Pourquoi ? Parce qu'elle semblait belle et jeune ? Assez belle et assez jeune pour voir sa vie basculer en moins d'une seconde ? ELLE se redemanda pourquoi cette femme avait choisi cet homme. Il y avait forcément des raisons. Pourquoi avait-elle pris ce risque ? Entretenait-elle comme lui le même rapport conflictuel à la Réalité ? S'était-elle dit que Cela n'arriverait jamais ? Le présent était-il si délicieux qu'il jetait un voile opaque sur un avenir funeste possible et qu'il permettait le Déni ?

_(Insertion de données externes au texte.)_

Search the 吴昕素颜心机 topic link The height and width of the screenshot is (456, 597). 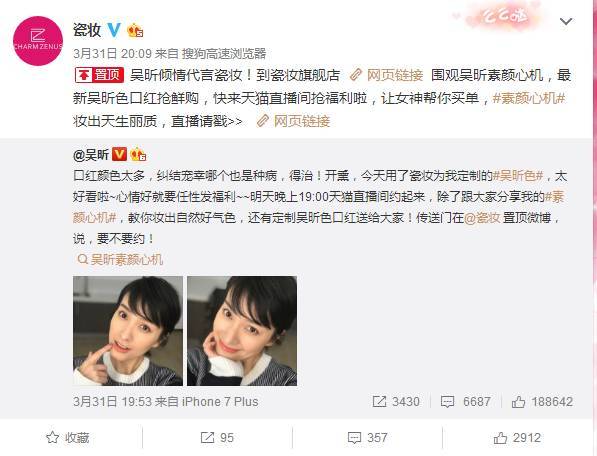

ELLE n'avait que quinze ans: ne savait pas tout de ce qui attire vers l'autre, rien des obscures déraisons du cœur. L'attraction et la fusion, surtout la fusion, en était encore à son stade théorique, même pas expérimental. Cependant, cependant, ELLE sentait confusément monter en elle une forme de révolte. ELLE ne serait pas cette femme de... Elle ne porterait jamais le nom d'un homme. N'aurait jamais d'enfant, encore moins d’enfants. Elle comprenait bien l'attrait que l'on pouvait avoir pour les aventuriers, les hommes prométhéens, ceux qui veulent faire Dieu à sa place, ou peut-être juste Roi. Quelle aurait été sa place auprès d'un Dieu ou d'un Roi ? Femme de Dieu, femme de Roi ? Nan ! ELLE voulait la première place, piloter, conduire, et s'il n'y avait qu'une place pour deux, ce serait forcément la sienne.

ELLE avait 15 ans : l'âge des possibles mais surtout des certitudes.